Stunt Dawgs is a 1992–93 animated comedic adventure series. Based on the 1978 film Hooper, the series was produced by DIC Animation City, Rainforest Entertainment and Franklin/Waterman 2 and co-executive produced by Jeff Franklin, best known for creating Full House.

A one-shot comic adaptation released by Harvey Comics in March 1993 was written by Michael Gallagher and drawn by Nelson Dewey, who worked from scripts and model sheets from the series.

==Overview==
The show is about a team of Hollywood stunt performers and their bulldog named Human who also solve crimes and battle villains. The villains in question are invariably an insane director called Richard P. Fungus and his band of unscrupulous stunt performers, the Stunt Scabs.

== Characters ==
=== Stunt Dawgs ===
The Stunt Dawgs are the titular protagonists of the show. They are a team of crime-fighting stunt performers.

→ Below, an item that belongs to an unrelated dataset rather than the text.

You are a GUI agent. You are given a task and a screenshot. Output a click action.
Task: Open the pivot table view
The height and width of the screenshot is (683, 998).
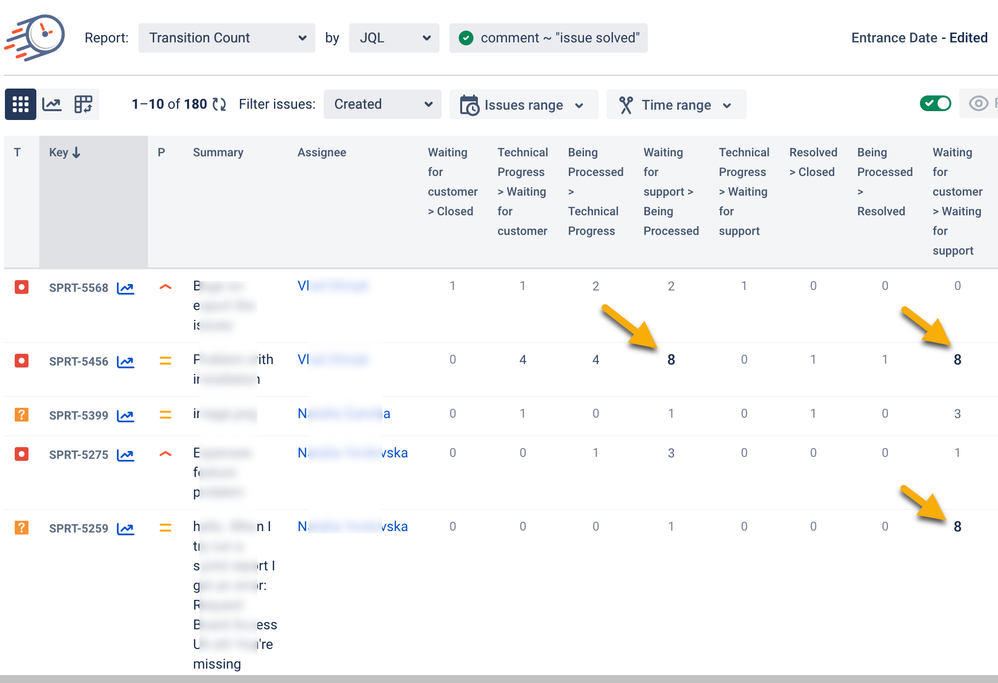click(x=83, y=104)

Their team vehicle is Fat Cat and their base of operations is The Wreck.

- Needham is the leader of the Stunt Dawgs and the main character and level-headed hero of the series, with an exaggeratedly large chest and chin. He speaks with a Texan accent and has his own theme, which is played in the end credits in some episodes and heard in an instrumental form throughout the series. Needham's main battle cry is "T.T.K.B.", which means "Time To Kick Butt". Another of his battle cries is "I loooove being a Stunt Dawg", which he uses when he is enjoying himself, either doing a stunt or foiling one of Fungus's plans. His vehicle is a six-wheeled monster truck whose name is Oscar (as seen on the tailgate). It can get through traffic jams by rising high and thinning its tires, and can also fly long distances by rising on its chassis and firing rocket engines from the back, as seen in the episode "Calling Dr. Fungus". Needham was named after former stuntman/director Hal Needham (who also directed Hooper). In the comic, he is sometimes depicted with black hair and a yellow sleeveless shirt instead of brown hair and a white T-shirt with red trim.
- Splat is the rich, laid-back financier of the Stunt Dawgs who speaks with a posh accent, denoting his cultured upbringing from a wealthy family. His parents disapprove of his choice of profession. His real name, which is first used in the episode "Jailhouse Dawgs", is Gordon Gillis Wellington III; in "Rich Dawg, Poor Dawg", Slyme calls him Gordon Gillis Wheeler Wellington III. His vehicle is the Crash & Burn, a military-style helicopter.
- Sizzle is the only female member of the Stunt Dawgs, with fiery red hair and a temper to match. She wears purple spandex, speaks with a Southern accent similar to Rogue of the X-Men (who was also voiced by Zann in the animated series), and carries a pocket-sized flamethrower. She occasionally flirts with Needham and is revealed to have some sort of history with Fungus's brother. Her vehicle is a racecar-like pink car with giant rear tires.
- Skidd is an "almost crazy" motorcycle driver who is often found pondering near-nonsensical themes. He is known for his terrible breath and loud burps. His vehicle is the Sidewinder, a yellow motorcycle with folding wings and purple tires. In the comic, he is sometimes depicted with black hair and a red jacket instead of red hair and a black jacket, and a more suave appearance overall.
- Crash is a bald African-American stunt driver who (as his name suggests) is known for getting into accidents. He is also often found running away from Velda, who has a crush on him. His vehicle is Bullet, a red and white rocket car with giant rear tires like Sizzle's.
- Human is the Stunt Dawgs' rather intelligent bulldog. His vehicle is a rocket-powered skateboard that appears occasionally on the show; whenever he launches from The Wreck, he lands dazed in a dumpster.

=== Stunt Scabs ===
The Stunt Scabs are the antagonists of the show. They are a gang of stunt performers whose goal is the destruction of the Stunt Dawgs. Their team vehicle and mobile base of operations is the Roller.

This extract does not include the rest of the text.